Problem – Using the entries that follow, collect the lines where the word "will" appears.

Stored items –
/---

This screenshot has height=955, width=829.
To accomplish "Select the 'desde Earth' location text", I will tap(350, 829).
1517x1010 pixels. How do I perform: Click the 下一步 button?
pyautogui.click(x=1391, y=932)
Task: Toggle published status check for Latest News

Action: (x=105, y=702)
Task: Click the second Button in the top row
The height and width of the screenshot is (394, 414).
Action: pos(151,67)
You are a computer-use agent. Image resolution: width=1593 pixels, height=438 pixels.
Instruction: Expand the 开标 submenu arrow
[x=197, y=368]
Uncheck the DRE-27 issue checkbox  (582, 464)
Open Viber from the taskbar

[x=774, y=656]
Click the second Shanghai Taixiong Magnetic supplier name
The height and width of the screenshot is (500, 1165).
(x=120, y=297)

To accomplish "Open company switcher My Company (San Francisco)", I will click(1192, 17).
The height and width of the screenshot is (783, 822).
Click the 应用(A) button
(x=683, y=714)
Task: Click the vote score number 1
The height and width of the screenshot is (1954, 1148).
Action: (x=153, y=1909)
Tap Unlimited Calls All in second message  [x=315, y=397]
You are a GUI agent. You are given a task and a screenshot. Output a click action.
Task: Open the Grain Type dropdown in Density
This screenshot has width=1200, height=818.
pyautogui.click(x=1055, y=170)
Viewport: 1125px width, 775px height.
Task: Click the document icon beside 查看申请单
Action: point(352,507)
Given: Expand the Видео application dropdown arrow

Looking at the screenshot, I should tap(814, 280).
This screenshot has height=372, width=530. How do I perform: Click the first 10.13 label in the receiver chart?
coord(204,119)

\---

Solution below –
To accomplish "Select the 'desde Earth' location text", I will tap(350, 829).
To accomplish "Open company switcher My Company (San Francisco)", I will click(1192, 17).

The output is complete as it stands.